START DOCUMENT EXCERPT
Lycodinae is a subfamily of marine ray-finned fish belonging to the family Zoarcidae, the eelpouts. These eelpouts are found are in all the world's oceans, with a number of species being found off southern South America.

==Taxonomy==
Lycodinae was first proposed as a taxonomic grouping in 1861 by the American zoologist Theodore Gill. The subfamily is classified within the eelpout family, Zoarcidae part of the suborder Zoarcoidei within the order Scorpaeniformes. The name of the subfamily derives from its type genus, Lycodes, which means "wolf-like" and refers to the then presumed close relationship of that taxon to the wolffish.
END DOCUMENT EXCERPT
START SUPPLIED MATERIAL
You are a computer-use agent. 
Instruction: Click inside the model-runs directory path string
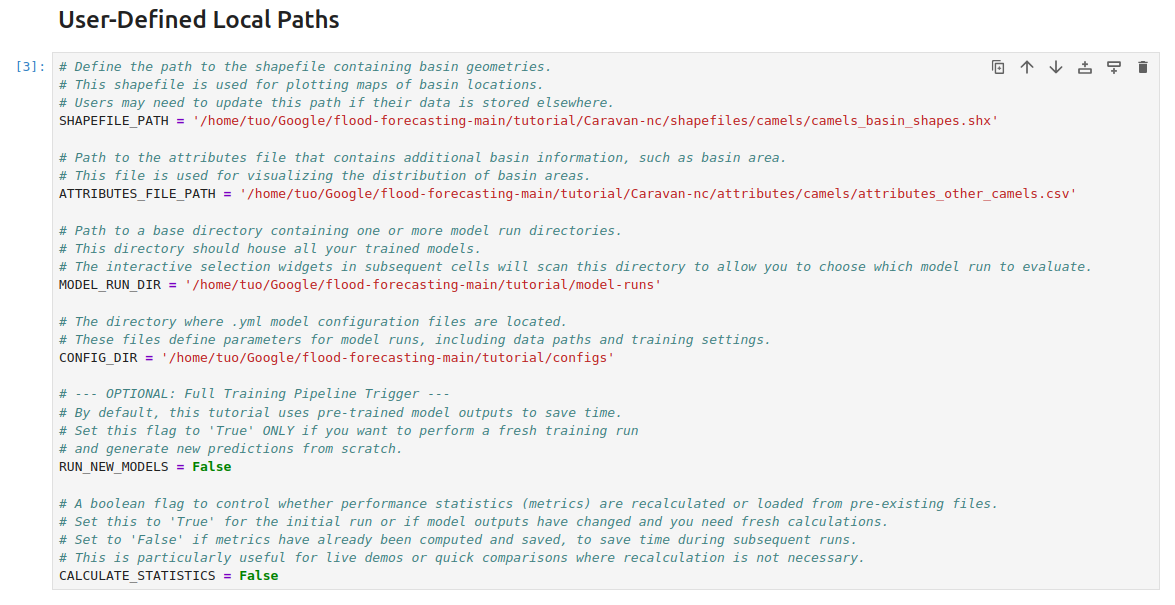pyautogui.click(x=423, y=285)
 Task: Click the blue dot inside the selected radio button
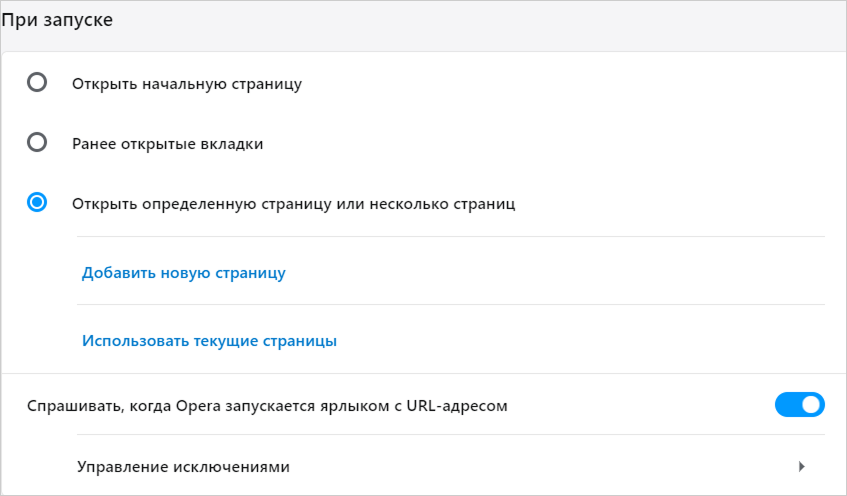pos(37,203)
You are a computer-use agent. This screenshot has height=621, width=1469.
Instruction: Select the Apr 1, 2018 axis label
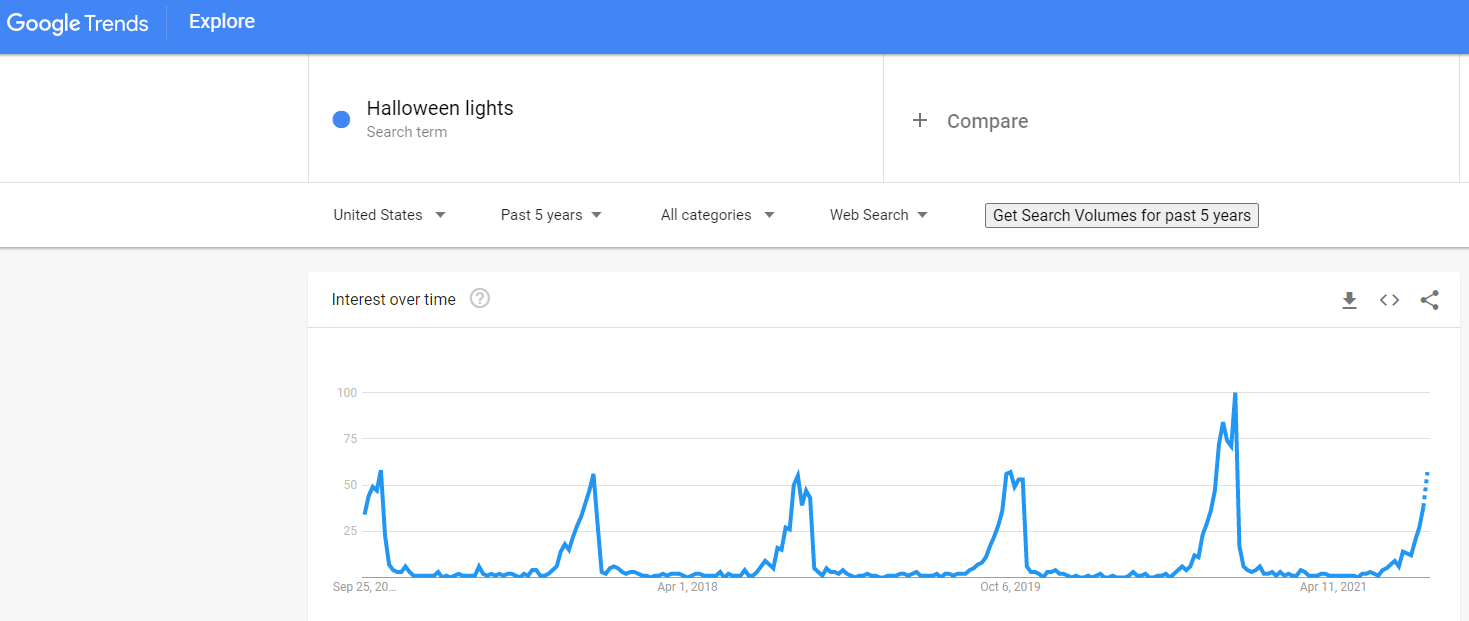pos(687,587)
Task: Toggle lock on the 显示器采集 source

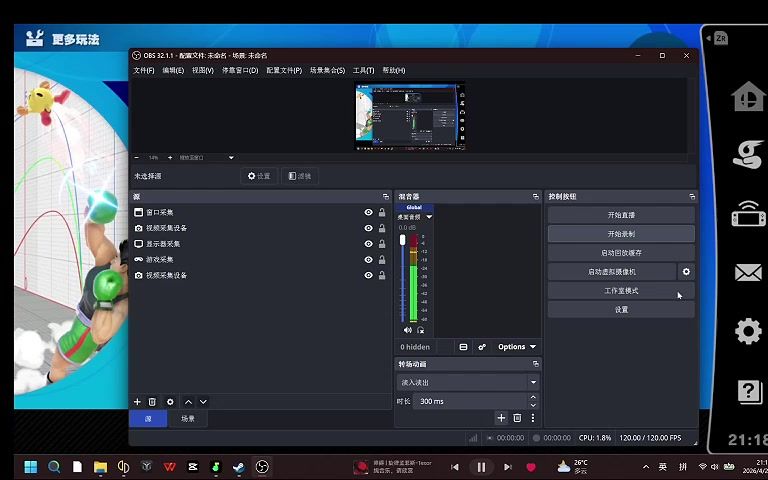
END SUPPLIED MATERIAL
▶ [WORK INSTRUCTIONS]:
[1] Please retype the Lycodinae passage, starting at "Lycodinae is a" and ending at "to the wolffish.".
[2] According to the Lycodinae passage, what does the name Lycodes mean?
[3] Carry on the Lycodinae passage from its last sentence.
Nothing in the records is needed here.

▶ [RESULTS]:
[1]
Lycodinae is a subfamily of marine ray-finned fish belonging to the family Zoarcidae, the eelpouts. These eelpouts are found are in all the world's oceans, with a number of species being found off southern South America.

==Taxonomy==
Lycodinae was first proposed as a taxonomic grouping in 1861 by the American zoologist Theodore Gill. The subfamily is classified within the eelpout family, Zoarcidae part of the suborder Zoarcoidei within the order Scorpaeniformes. The name of the subfamily derives from its type genus, Lycodes, which means "wolf-like" and refers to the then presumed close relationship of that taxon to the wolffish.

[2] "Wolf-like."

[3]
==Genera==
Lycodinae contains the following genera:

==Characteristics==
Lycodinae eelpouts have elongate heads and bodies, they have between 58 and 144 vertebrae. The branchiostegal membranes are typically attached to the isthmus, although not in Lycodapus. Most have a wide bill slit but in some species it is more restricted. They do not usually possess a pore between the eyes. There are between 4 and 9 suborbital bones, typically, from 6 to 8, and these create an L-shaped pattern around the eyes. There are between 6 and 12 fin rays in the caudal fin. They have no spines in their fins, although in a few species there are pelvic fin rays which are fused into a pelvic splint. The largest species is Lycodes soldatovi which has a maximum published fork length of 91 cm.

==Distribution==
Lycodinae eelpouts are found throughout the world with a notable radiation in the littoral to upper continental slope off southern South America.